Seungmin’s heart thudded. What was this?

He took a shaky step back, “I’m not—”

“We didn’t mean any offense,” the boy rushed on, his head still bowed. “If we trespassed or disrespected your grove, I’ll take the punishment. Just… please don’t hurt her.”

Seungmin’s pulse raced. His mouth had gone dry.

He had spent his entire life unnoticed. Overlooked. Barely acknowledged by the Gods. Barely tolerated by his mother. Weak, unimportant, always reaching for something beyond him. But now, this mortal boy knelt in the dirt like Seungmin was made of lightning and stars. As if Seungmin could smite him down with a breath.

“You don’t have to do that,” Seungmin said quickly. “Really. I’m not a God.”

The boy didn’t move. He asked with his forehead pressing into the soil, “You… you're not?”

Seungmin hesitated. The answer had always been complicated, heavy with shame.

“I’m… My mother is the nymph Syrhae who presides over this forest.”
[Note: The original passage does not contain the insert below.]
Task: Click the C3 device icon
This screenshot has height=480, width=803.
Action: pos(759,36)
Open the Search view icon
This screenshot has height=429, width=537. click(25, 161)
The boy finally looked up. There was a soft intake of breath, the barest widening of his dark eyes. His sister clung to his arm, her gaze darting between them, still silent, still tense.

“A… a nymph?” the boy echoed.

Seungmin nodded, then glanced at the berry bush. “Those would’ve made you sick,” he said, shifting the subject. “Maybe even kill you.”

The boy stiffened, his gaze flicking back toward the bush. Suspicion lingered in his expression.

“Is this a trick?”

Seungmin stepped closer and pointed. “The leaves. See how the edges curl inward? And the stems? Look close. They have tiny thorns just beneath the first knot. The safe ones don’t.”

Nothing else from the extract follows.